About three years ago, Kootenai Electric Cooperative’s Thomas Maddalone, Dan Hannon and Bob Jacobson had a glimmer of an idea: an indoor space to train apprentices and refresh the skills of lineworkers.

“I heard about a training facility that was indoors in Ohio,” says Maddalone, safety director at the Rathdrum, Idaho-based co-op. “And when I was in the area attending another training, I had the opportunity to visit it.” That facility is the Central Ohio Lineworker Training Center run by Ohio’s Electric Cooperatives in Mt. Gilead.

The idea gained traction when Kootenai EC was designing a new headquarters facility. They seized on the opportunity to not just build a training center but also design it themselves.

“Fortunately, our board and management got behind the idea,” says Jacobson, a general foreman. Last October, the co-op held a ribbon-cutting for the Jake Booth Memorial Training Center, a spacious 8,000-square-foot indoor facility with a 43-foot-high ceiling. It was named in honor of a second-year Kootenai EC apprentice who died on the job in October 2007.

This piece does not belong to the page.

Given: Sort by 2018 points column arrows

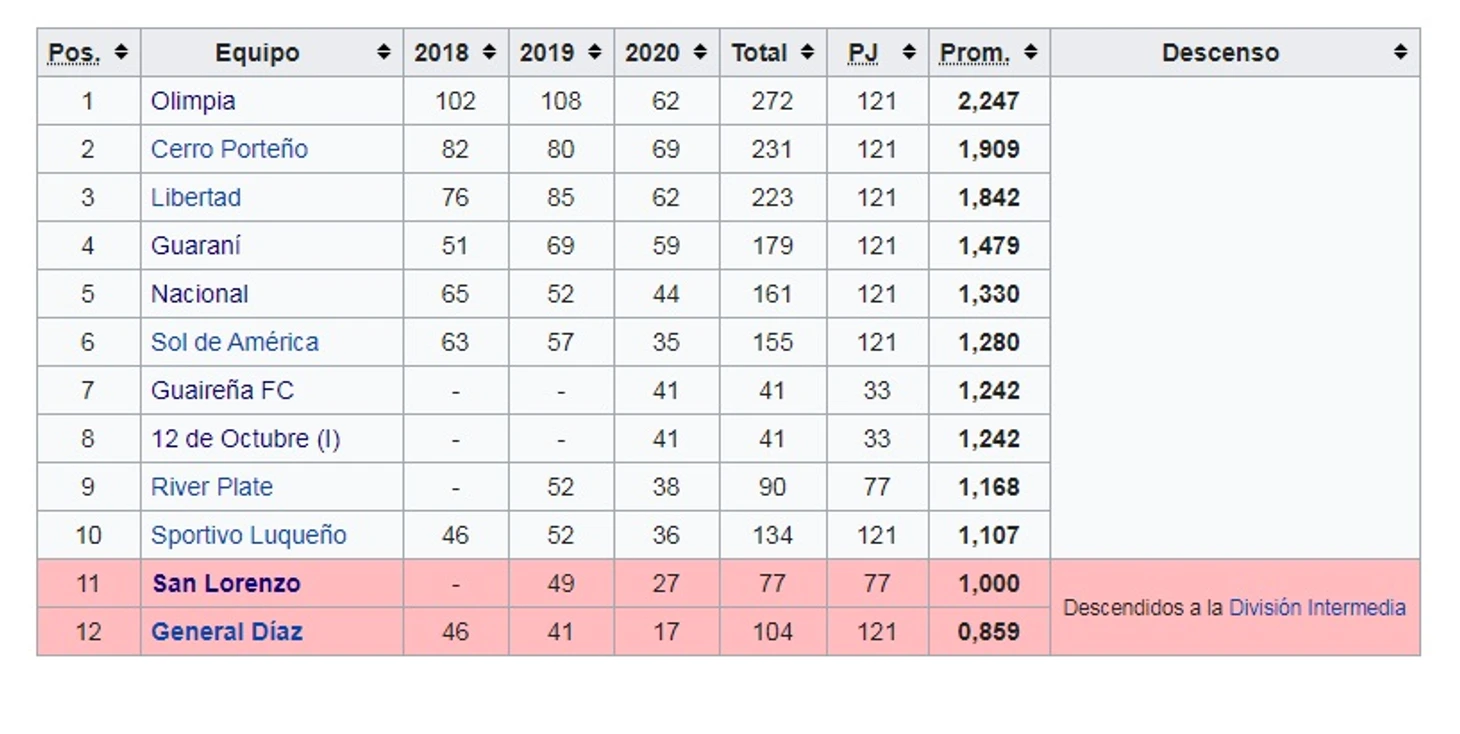Looking at the screenshot, I should [x=489, y=53].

“A huge benefit of an indoor training facility is that apprentices and lineworkers can train safely regardless of weather, season changes or daylight to better prepare for work in less favorable conditions,” says Hannon, a foreman. “Our lineworkers can now test new technologies in a controlled environment rather than out in the field.”

A larger, more modern facility was essential because the co-op headquarters was starting to burst at the seams.



With an expanding workforce and membership at 30,000 and growing, “the space our crews needed to meet daily and complete required safety sessions was no longer adequate,” says Erika Neff, vice president of member service and experience.

“There is a lot of new equipment being introduced in the industry,” Jacobson says. “Now we can install it in the training center so we can have hands-on training on how it works.”

The canvas for the project was a giant warehouse on Kootenai EC’s new 180,000-square-foot campus.

“It was completely empty inside,” Jacobson says. “We asked our builders to basically just give us the roof and the room, and we added everything else.”

Besides enough space and height to set poles and practice hot stick techniques, “everything else” included things like a transformer wall and a complete underground system with junction boxes. Both areas are energized, “designed to mimic what’s out in the field, but at a lower voltage,” Jacobson says.

The transformer space is a particular point of pride.

“Linemen have to understand how transformers work, and we wanted it to look and act like the real thing,” Hannon says. “We didn’t want to have a board where you just plug things in.”

Since the October dedication ceremony, the center has become a regional resource, with KEC hosting joint trainings with manufacturers and other utilities in the region.

With about 60 years of experience between them, Hannon and Jacobson say they hope the training center helps tomorrow’s lineworkers be “smarter and better than we are now.” They expect to keep adding features as the industry and member demands evolve.

“Hopefully the next generation of linemen will take it to the next level and will benefit from it,” says Hannon. “That’s how we evolve as a trade.”